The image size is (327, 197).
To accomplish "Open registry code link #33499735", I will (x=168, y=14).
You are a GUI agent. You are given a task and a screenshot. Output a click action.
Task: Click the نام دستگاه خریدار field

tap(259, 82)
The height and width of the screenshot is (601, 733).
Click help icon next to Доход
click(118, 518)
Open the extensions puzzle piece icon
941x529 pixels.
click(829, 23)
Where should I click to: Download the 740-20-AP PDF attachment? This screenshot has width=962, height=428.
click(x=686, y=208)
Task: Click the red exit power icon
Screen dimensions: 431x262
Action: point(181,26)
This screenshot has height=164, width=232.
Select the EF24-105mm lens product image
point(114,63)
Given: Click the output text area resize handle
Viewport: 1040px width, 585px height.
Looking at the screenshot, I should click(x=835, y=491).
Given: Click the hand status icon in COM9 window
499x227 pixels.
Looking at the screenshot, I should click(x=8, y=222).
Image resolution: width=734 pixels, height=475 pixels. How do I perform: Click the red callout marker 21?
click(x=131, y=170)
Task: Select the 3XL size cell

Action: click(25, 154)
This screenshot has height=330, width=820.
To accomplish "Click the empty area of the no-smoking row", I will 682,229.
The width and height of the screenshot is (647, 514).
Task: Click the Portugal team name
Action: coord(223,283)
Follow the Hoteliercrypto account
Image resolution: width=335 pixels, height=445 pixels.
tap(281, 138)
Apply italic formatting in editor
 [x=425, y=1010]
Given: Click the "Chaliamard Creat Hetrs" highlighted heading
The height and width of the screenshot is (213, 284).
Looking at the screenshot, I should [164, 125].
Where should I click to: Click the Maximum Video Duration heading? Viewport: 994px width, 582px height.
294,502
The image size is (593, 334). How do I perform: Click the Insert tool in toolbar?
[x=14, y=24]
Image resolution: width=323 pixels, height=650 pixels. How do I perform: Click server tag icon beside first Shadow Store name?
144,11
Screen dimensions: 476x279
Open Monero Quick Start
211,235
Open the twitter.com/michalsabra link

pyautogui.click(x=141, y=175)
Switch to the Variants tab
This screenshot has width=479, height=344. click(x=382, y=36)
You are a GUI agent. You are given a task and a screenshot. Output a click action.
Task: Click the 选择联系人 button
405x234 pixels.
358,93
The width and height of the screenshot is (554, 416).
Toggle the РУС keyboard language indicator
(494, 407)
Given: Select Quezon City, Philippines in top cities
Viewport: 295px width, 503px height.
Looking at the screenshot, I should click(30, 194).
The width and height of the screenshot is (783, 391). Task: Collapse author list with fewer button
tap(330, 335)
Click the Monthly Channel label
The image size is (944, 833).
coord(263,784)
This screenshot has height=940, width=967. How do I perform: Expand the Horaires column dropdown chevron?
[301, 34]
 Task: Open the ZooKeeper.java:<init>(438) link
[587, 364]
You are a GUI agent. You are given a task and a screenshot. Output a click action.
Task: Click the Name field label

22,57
· · ·
Once you have read the material, set it down again word for word.

The image size is (327, 197).
To accomplish "Open registry code link #33499735", I will (x=168, y=14).
You are a GUI agent. You are given a task and a screenshot. Output a click action.
Task: Click the نام دستگاه خریدار field

tap(259, 82)
The height and width of the screenshot is (601, 733).
Click help icon next to Доход
click(118, 518)
Open the extensions puzzle piece icon
941x529 pixels.
click(829, 23)
Where should I click to: Download the 740-20-AP PDF attachment? This screenshot has width=962, height=428.
click(x=686, y=208)
Task: Click the red exit power icon
Screen dimensions: 431x262
Action: point(181,26)
This screenshot has height=164, width=232.
Select the EF24-105mm lens product image
point(114,63)
Given: Click the output text area resize handle
Viewport: 1040px width, 585px height.
Looking at the screenshot, I should click(x=835, y=491).
Given: Click the hand status icon in COM9 window
499x227 pixels.
Looking at the screenshot, I should click(x=8, y=222).
Image resolution: width=734 pixels, height=475 pixels. How do I perform: Click the red callout marker 21?
click(x=131, y=170)
Task: Select the 3XL size cell

Action: click(25, 154)
This screenshot has height=330, width=820.
To accomplish "Click the empty area of the no-smoking row", I will 682,229.
The width and height of the screenshot is (647, 514).
Task: Click the Portugal team name
Action: coord(223,283)
Follow the Hoteliercrypto account
Image resolution: width=335 pixels, height=445 pixels.
tap(281, 138)
Apply italic formatting in editor
 [x=425, y=1010]
Given: Click the "Chaliamard Creat Hetrs" highlighted heading
The height and width of the screenshot is (213, 284).
Looking at the screenshot, I should [164, 125].
Where should I click to: Click the Maximum Video Duration heading? Viewport: 994px width, 582px height.
294,502
The image size is (593, 334). How do I perform: Click the Insert tool in toolbar?
[x=14, y=24]
Image resolution: width=323 pixels, height=650 pixels. How do I perform: Click server tag icon beside first Shadow Store name?
144,11
Screen dimensions: 476x279
Open Monero Quick Start
211,235
Open the twitter.com/michalsabra link

pyautogui.click(x=141, y=175)
Switch to the Variants tab
This screenshot has width=479, height=344. click(x=382, y=36)
You are a GUI agent. You are given a task and a screenshot. Output a click action.
Task: Click the 选择联系人 button
405x234 pixels.
358,93
The width and height of the screenshot is (554, 416).
Toggle the РУС keyboard language indicator
(494, 407)
Given: Select Quezon City, Philippines in top cities
Viewport: 295px width, 503px height.
Looking at the screenshot, I should click(30, 194).
The width and height of the screenshot is (783, 391). Task: Collapse author list with fewer button
tap(330, 335)
Click the Monthly Channel label
The image size is (944, 833).
coord(263,784)
This screenshot has height=940, width=967. How do I perform: Expand the Horaires column dropdown chevron?
[301, 34]
 Task: Open the ZooKeeper.java:<init>(438) link
[587, 364]
You are a GUI agent. You are given a task and a screenshot. Output a click action.
Task: Click the Name field label

22,57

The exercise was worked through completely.